Food ordering platform "Zomato", whose Rs 9,375 crore IPO opened on July 14, had planned to launch a grocery section on its app. The company also invested USD 100 million (around Rs 745 crore) for obtaining a minority stake in the grocery delivery platform "Grofers".
But, Zomato changed its mind within two months and opt out of the online grocery business. Zomato had entered the grocery business in July anticipating good demand thanks to the continuing restrictions due to the Covid pandemic and growing digital adoption among consumers.
But, the company soon realized that there were many gaps in fulfilling the orders, especially within the quick timeframe customers wanted the groceries to be delivered.
Zomato, which went public in July, also feels that it will be better off concentrating on its core business of restaurant aggregation and food delivery to deliver greater value to its shareholders.
Possible Reasons for the same can be:
According to industry experts, grocery is the largest e-commerce sector in India and also the toughest to handle. It does not handle typical goods such as mobile handsets and televisions; the supply chain is hyper-local and awfully difficult to master; FMCG products are standardized goods and everyone wishes to start in that segment and then consider diversifying into other vital commodities.

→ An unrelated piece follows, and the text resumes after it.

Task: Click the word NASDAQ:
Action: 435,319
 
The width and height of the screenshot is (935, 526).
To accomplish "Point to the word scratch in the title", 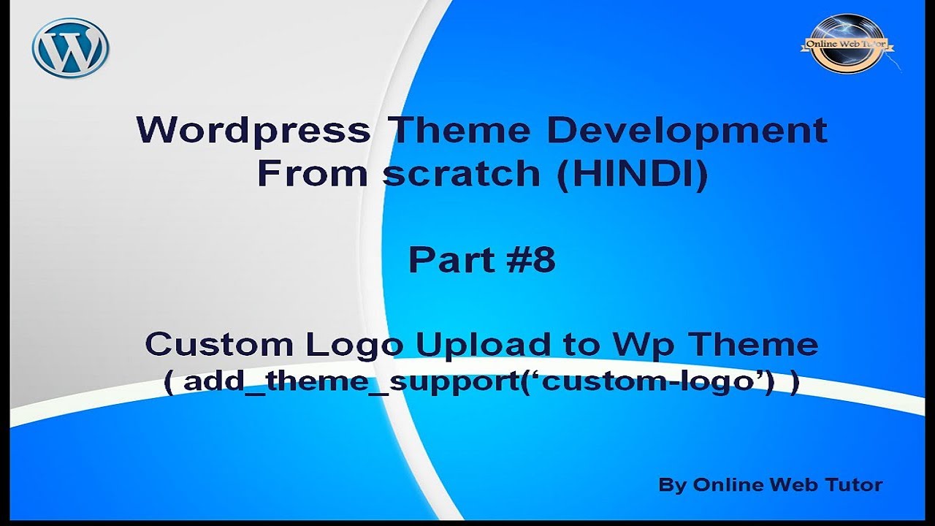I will pyautogui.click(x=463, y=174).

The fruits and vegetables segment and meat, on the other hand, are very hard as they are fresh and have to be delivered fresh to consumers. The supply chain is often broken, there is a lot of seasonal fluctuations, the preferences change from region to region, and quality is extremely tough to control.
The biggest challenge in the online grocery business is that competition is severe from local Kirana stores to branded offline stores to established online players such as BigBasket, Grofers, JioMart, and Dunzo.
The Indian consumer is price sensitive and is aware of the daily prices of all products. The products are also big and heavy. The delivery has to be rapid, i.e., within two hours as consumers want the products immediately.
Now, some people are confused about Zomato’s stake in Grofers.
Well, there are many developments that may have prompted Zomato to bet on Grofers rather than building the online grocery business itself. Like, the food delivery business had taken a massive hit because of the pandemic. The restaurants picking was completely out since most states had banned dining in restaurants and even if it was allowed, there were restrictions on seating.But now, the food delivery business has picked up and is almost back to 80 percent of the pre-Covid levels and Zomato will be better off focussing on that.
In an email to its grocery partners earlier last Sunday the company said, “At Zomato, we believe in delivering best in class services to our customers and largest growth opportunities to our merchant partners. We don't believe that the current model is the best way to deliver these to our customers and merchant partners. Hence, we intend to stop our pilot grocery delivery service effective 17 September 2021.”
Meanwhile, Swiggy had launched “Instamart” for grocery delivery within 45 minutes last month and continuing with the same.